Maybe what the soldiers found out next: these weren’t “insurgents” at all, at least not in the die-hard jihadi sense that the American public might understand the term. The gunmen were quite willing to let the convoy through, if the soldiers just forked over a two- or three-thousand-dollar bribe per truck; and they were in the pay of a local warlord, Matiullah Khan, who was himself in the pay, ultimately, of the American public. According to a Times report this June (six months after the incident with Task Force Pegasus), Matiullah earns millions of dollars from NATO, supposedly to keep that road clear for convoys and help with American special-forces missions. Matiullah is also suspected of (and has denied) earning money “facilitating the movement of drugs along the highway.”

[...]

One document, which has already been widely quoted, is the report of the provincial reconstruction team for Paktia: [...] ”The people of Afghanistan keep loosing [sic] their trust in the government because of the high amount of corrupted government officials.

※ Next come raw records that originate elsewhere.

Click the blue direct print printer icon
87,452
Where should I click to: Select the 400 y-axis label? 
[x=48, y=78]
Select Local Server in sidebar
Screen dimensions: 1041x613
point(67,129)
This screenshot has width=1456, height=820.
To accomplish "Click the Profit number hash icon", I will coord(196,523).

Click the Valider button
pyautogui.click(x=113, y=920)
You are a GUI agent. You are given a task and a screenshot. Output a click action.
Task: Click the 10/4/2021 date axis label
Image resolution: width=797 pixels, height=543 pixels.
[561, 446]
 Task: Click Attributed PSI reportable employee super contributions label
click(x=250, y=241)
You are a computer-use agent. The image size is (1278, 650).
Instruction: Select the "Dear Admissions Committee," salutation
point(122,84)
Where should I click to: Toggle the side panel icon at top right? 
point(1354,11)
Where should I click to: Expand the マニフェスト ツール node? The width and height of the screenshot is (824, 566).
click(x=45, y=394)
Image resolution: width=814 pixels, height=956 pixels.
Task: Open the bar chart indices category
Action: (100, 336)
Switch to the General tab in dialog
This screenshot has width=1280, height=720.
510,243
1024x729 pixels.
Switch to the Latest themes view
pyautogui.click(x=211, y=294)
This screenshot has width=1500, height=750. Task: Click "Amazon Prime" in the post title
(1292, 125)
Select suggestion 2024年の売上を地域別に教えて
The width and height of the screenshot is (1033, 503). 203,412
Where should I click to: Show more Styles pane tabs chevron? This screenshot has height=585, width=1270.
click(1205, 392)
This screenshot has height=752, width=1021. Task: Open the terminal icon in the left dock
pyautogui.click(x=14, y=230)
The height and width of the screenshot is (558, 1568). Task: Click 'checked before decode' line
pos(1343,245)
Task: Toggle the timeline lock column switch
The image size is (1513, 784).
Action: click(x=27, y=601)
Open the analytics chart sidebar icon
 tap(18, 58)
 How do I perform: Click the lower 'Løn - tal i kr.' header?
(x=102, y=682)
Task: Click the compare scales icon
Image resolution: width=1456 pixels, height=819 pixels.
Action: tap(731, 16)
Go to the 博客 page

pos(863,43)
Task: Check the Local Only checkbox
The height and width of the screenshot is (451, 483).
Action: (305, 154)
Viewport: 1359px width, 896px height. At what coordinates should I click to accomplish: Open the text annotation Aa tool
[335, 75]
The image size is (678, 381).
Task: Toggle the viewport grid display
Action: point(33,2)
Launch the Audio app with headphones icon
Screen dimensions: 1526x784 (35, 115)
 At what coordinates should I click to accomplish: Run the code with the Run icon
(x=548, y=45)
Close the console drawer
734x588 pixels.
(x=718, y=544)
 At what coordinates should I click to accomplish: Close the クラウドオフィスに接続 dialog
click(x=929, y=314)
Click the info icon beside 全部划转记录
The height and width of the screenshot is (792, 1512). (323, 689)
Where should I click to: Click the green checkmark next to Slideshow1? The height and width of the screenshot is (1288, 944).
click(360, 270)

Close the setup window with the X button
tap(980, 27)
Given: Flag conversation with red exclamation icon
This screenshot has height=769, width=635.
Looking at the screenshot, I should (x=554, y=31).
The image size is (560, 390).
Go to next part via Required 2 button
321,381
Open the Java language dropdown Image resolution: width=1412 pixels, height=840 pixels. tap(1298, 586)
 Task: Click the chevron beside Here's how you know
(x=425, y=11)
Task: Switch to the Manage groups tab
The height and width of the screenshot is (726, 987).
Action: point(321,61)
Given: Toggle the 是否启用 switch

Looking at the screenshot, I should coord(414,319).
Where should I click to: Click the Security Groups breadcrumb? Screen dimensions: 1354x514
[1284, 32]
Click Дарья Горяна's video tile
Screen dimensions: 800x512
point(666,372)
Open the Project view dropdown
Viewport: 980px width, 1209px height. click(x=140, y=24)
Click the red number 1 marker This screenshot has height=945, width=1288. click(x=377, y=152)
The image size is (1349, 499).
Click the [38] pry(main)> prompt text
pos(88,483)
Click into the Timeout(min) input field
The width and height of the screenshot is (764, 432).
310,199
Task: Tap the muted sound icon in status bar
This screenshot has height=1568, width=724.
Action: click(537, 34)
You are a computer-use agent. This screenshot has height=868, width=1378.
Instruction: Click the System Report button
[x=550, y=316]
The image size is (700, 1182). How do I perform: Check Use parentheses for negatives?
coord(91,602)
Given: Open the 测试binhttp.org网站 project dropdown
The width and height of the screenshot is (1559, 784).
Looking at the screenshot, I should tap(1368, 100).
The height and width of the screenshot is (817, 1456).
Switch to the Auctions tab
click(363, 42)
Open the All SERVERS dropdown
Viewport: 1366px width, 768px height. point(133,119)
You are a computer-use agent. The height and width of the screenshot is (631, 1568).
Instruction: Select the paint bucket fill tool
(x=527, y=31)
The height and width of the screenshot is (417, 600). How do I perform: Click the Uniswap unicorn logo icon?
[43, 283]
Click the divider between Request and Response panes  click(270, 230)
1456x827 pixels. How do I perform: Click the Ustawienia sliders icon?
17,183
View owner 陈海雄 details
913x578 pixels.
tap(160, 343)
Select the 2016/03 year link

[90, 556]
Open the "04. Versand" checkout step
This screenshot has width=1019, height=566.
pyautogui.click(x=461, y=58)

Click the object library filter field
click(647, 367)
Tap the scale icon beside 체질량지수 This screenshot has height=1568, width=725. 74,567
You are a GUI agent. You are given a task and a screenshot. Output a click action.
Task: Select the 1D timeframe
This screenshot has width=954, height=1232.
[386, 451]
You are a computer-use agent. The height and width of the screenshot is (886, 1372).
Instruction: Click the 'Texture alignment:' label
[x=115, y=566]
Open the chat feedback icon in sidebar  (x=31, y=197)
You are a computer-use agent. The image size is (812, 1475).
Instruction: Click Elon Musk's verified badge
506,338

The general view of the Afghans is that the current government is worst than the Taliban.”

  New Yorker

In terms of what we're "accomplishing" there, compare this recently released study documenting that our killing of civilians is what causes Afghans to take up arms against the U.S. with this morning's report that a NATO airstrike in Southern Afghanistan last week killed 45 innocent civilians, many of them women and children.

  Glenn Greenwald

In media history up to now, the press is free to report on what the powerful wish to keep secret because the laws of a given nation protect it. But Wikileaks is able to report on what the powerful wish to keep secret because the logic of the Internet permits it. This is new.

  Jay Rosen

And we can expect it to be addressed with internet restrictions in the near future. I’m surprised it hasn’t been already.